La Terrasse

"La culture est une résistance à la distraction" Pasolini

Théâtre - Critique

L’île des esclaves de Marivaux, mis en scène de Jacques Vincey

L’île des esclaves de Marivaux, mis en scène de Jacques Vincey - Critique sortie Théâtre Tours Théâtre Olympia - CDN de Tours
L'île des esclaves à l'Olympia – CDN de Tours CR : Christophe Raynaud de Lage

Marivaux / Mes Jacques Vincey

Publié le 27 septembre 2019 - N° 280

Jacques Vincey et sa jeune troupe de l’ensemble artistique du T° abordent avec finesse les rives mystérieuses de L’ïle des esclaves.

Voilà un texte d’apparence simple. Un homme et une femme de l’aristocratie athénienne s’échouent sur une île, accompagnés chacun de leur suivant.e. Sur cette île règne l’égalité absolue des conditions et Trivelin, valet de la comedia dell ‘arte reconverti en dirigeant ferme et bienveillant, impose à chaque couple maître-serviteur d’inverser les rôles. Naturellement, cela réjouit les domestiques et désespère ceux qui avaient pris l’habitude de les commander, souvent sans ménagement. De cette situation carnavalesque, dont on imagine les ressources comiques, Marivaux a toutefois fait une pièce contrastée, ambigüe, complexe, et même insaisissable par endroits. Naturellement, Arlequin et Cleanthis prennent un temps leur revanche sur ceux qui les ont maltraités, mais rapidement ils rendent le pouvoir qu’on vient de leur octroyer et renoncent à leur nouvelle position. La pièce est brève , et Jacques Vincey a fait le pari réussi de l’encadrer d’un prologue et d’un épilogue écrits par la troupe, qui en prolonge le sens.

Déployer les points de vue plutôt qu’imposer une morale

 La scénographie est simple, dépouillée, en noir et blanc. Au sol, un grand ovale de matière cotonneuse figure l’île utopique et sert de terrain de jeu aux cinq jeunes acteurs et actrices de l’ensemble artistique du T°, toute l’année associés au CDN de Tours. La direction d’acteurs de Jacques Vincey a moins appuyé sur la comédie qu’elle n’a tenté de rendre les nuances et les complexités des situations imaginées par Marivaux Le metteur en scène a choisi de déployer plutôt que d’expliquer, de superposer les points de vue plutôt que d’imposer une focale, une morale unique. Ainsi voit-on passer les ombres d’un Marivaux qui se moque des mœurs de la Cour, dont la critique des coquettes flirte avec la misogynie, sa tendance à idéaliser la simplicité, la rusticité, mais aussi l’emprise persistante du catholicisme sur le siècle, l’habitude qu’a l’auteur de composer avec les puissants, bref une constellation de circonstances historiques qui viennent éclairer les ambiguïtés du texte sans pour autant les résoudre.
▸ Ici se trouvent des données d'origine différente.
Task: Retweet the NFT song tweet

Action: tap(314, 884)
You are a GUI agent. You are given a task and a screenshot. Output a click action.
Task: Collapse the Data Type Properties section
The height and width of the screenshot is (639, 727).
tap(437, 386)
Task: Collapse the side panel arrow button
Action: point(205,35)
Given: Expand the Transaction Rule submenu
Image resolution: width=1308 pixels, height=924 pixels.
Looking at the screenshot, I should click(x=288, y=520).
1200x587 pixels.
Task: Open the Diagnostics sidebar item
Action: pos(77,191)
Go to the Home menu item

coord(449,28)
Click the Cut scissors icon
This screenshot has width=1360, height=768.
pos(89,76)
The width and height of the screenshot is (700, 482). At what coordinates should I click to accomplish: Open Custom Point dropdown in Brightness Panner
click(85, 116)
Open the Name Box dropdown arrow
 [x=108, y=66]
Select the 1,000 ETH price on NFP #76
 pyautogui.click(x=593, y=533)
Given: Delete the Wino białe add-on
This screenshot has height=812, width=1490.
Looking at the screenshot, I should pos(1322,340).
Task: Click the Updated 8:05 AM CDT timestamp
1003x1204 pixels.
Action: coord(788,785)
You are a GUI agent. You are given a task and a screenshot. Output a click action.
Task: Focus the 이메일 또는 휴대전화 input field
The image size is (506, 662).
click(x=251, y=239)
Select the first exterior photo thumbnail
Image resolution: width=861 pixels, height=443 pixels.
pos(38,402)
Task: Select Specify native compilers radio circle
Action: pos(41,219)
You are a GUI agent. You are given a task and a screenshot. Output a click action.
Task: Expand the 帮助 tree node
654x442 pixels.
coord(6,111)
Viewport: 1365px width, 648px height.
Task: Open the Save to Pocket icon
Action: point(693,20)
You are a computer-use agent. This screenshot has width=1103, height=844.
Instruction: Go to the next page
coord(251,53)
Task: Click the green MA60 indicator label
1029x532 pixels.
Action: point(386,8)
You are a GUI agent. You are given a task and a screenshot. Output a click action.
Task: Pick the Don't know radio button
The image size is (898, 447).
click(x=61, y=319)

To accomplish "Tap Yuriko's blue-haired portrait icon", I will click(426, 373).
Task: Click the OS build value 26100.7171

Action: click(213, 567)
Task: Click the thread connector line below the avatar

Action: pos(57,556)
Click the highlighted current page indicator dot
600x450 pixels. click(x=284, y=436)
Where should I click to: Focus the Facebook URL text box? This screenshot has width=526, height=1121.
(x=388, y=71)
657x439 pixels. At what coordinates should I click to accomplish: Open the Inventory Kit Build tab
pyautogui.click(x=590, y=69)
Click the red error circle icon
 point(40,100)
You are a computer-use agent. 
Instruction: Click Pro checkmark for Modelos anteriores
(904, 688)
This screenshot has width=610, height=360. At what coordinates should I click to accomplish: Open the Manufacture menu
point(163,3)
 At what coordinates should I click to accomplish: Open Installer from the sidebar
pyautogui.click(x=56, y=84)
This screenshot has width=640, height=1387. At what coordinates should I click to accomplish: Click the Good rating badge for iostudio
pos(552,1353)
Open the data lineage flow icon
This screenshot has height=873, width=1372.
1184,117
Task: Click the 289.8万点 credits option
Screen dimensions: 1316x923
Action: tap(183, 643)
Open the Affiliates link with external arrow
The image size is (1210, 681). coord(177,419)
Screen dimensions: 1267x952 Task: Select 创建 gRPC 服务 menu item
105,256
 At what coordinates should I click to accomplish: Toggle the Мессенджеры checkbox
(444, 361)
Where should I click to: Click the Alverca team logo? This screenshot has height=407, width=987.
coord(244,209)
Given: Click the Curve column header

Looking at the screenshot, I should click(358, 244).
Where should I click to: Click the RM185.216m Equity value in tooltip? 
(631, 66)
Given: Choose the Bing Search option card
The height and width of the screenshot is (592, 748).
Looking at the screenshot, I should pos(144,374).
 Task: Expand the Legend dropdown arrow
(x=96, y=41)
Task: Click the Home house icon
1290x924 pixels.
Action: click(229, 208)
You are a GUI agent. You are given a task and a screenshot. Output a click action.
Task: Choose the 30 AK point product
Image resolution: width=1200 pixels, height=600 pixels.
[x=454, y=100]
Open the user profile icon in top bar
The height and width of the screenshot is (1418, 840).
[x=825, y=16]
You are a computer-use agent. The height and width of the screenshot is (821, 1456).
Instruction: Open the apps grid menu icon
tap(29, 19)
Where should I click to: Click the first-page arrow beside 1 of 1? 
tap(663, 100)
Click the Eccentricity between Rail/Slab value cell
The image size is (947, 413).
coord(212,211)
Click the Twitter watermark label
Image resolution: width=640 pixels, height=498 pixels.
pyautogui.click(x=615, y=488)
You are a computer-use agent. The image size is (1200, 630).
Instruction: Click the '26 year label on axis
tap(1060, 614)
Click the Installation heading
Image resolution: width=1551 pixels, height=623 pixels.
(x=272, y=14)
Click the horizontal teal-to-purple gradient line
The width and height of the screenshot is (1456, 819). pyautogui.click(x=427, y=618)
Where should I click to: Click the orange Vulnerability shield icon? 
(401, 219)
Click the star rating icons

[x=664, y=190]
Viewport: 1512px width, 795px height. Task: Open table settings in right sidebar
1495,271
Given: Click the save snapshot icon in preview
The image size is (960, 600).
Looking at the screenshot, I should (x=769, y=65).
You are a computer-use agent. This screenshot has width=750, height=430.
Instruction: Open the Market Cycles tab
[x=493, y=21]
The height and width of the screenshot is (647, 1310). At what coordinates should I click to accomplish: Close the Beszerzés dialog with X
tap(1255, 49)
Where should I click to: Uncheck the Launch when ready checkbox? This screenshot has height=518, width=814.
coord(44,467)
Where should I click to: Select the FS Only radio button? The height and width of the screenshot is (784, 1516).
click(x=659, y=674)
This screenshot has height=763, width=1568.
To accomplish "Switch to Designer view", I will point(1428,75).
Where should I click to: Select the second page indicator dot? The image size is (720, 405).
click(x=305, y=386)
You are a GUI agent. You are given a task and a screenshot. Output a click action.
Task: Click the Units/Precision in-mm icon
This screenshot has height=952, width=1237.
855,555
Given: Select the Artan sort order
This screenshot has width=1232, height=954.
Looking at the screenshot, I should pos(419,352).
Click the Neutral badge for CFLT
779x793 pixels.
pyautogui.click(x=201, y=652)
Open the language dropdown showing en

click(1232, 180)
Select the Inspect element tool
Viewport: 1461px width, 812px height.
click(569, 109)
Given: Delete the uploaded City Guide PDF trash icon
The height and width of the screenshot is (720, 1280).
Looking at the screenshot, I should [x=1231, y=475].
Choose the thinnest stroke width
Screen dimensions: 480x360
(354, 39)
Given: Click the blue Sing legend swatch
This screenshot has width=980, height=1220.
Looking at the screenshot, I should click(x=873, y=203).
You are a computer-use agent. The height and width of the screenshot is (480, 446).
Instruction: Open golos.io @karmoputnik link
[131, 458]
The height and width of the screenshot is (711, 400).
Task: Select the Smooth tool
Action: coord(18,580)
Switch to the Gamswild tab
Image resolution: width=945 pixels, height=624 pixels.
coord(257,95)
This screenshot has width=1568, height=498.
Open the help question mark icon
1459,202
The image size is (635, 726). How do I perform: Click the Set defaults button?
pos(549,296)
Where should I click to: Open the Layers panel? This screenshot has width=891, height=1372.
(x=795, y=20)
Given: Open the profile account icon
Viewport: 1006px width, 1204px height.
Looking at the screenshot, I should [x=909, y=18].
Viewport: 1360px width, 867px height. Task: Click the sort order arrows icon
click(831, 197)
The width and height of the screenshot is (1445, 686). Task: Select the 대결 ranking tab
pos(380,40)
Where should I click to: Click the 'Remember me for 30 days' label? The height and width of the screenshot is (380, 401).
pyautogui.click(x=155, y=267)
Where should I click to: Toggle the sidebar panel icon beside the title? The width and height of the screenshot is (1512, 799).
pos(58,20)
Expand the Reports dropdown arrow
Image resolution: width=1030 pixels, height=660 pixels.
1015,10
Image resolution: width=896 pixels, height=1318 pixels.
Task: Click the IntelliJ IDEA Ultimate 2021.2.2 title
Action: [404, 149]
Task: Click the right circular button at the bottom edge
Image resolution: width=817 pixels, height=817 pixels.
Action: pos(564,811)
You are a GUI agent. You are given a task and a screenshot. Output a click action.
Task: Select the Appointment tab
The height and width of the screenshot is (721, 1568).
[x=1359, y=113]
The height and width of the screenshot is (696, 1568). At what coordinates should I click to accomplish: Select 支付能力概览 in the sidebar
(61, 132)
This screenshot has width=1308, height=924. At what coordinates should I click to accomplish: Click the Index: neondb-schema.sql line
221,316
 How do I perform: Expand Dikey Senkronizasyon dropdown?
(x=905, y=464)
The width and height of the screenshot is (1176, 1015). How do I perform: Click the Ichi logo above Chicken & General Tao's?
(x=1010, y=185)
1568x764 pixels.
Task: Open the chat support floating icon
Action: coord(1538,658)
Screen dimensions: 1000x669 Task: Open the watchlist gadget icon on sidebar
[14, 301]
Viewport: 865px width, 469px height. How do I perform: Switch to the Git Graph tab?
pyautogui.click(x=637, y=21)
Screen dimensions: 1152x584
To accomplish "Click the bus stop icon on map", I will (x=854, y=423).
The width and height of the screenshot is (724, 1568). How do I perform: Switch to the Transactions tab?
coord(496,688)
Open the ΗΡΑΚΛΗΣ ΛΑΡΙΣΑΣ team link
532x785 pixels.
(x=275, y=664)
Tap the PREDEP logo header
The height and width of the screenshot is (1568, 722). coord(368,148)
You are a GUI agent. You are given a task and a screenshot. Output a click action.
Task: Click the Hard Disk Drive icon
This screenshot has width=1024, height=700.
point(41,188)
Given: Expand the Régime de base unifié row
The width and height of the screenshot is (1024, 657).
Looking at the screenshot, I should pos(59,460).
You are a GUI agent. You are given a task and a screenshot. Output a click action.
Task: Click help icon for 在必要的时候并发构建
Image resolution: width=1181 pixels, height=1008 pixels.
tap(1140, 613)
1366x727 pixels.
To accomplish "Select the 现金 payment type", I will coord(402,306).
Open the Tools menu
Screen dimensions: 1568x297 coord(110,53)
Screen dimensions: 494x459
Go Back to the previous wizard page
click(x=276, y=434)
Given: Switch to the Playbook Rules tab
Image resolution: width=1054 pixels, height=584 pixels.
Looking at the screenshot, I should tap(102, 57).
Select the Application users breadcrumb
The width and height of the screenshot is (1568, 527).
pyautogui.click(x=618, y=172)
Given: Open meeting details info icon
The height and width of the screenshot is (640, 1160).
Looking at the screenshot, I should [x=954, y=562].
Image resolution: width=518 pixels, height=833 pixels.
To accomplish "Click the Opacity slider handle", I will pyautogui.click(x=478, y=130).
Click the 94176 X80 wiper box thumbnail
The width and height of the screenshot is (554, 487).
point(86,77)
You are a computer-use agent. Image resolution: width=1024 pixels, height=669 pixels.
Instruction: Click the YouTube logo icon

Près de cinq cents ans nous séparent de l’écriture de l’Île des esclaves. Un infranchissable océan ?  Les jeunes interprètes dans un épilogue savoureux évoquent donc chacun l’écho que le travail de cette pièce a produit en eux  Le  sens ainsi achève ainsi de se démultiplier, en ouvrant sur un aujourd’hui profondément inégalitaire, gorgé de colère et d’indignations, de bruit inutile aussi, qui illustre comment – c’est le signe des grands textes – cette île mystérieuse et rêvée n’en finit pas de nous parler.

 

Eric Demey

A propos de l'événement

L'île des esclaves
du mercredi 25 septembre 2019 au samedi 5 octobre 2019
Théâtre Olympia - CDN de Tours
7 rue de Lucé, 37000 Tours.

Du 25 septembre au 5 octobre à 20h, le jeudi à 19h, le samedi à 16h. Relâche le dimanche. Tel : 02 47 64 50 50. Durée : 1h30. En novembre à Colombes, Montbéliard et Chartres. Reprise à Tours du 23 au 31 janvier puis en tournée en France.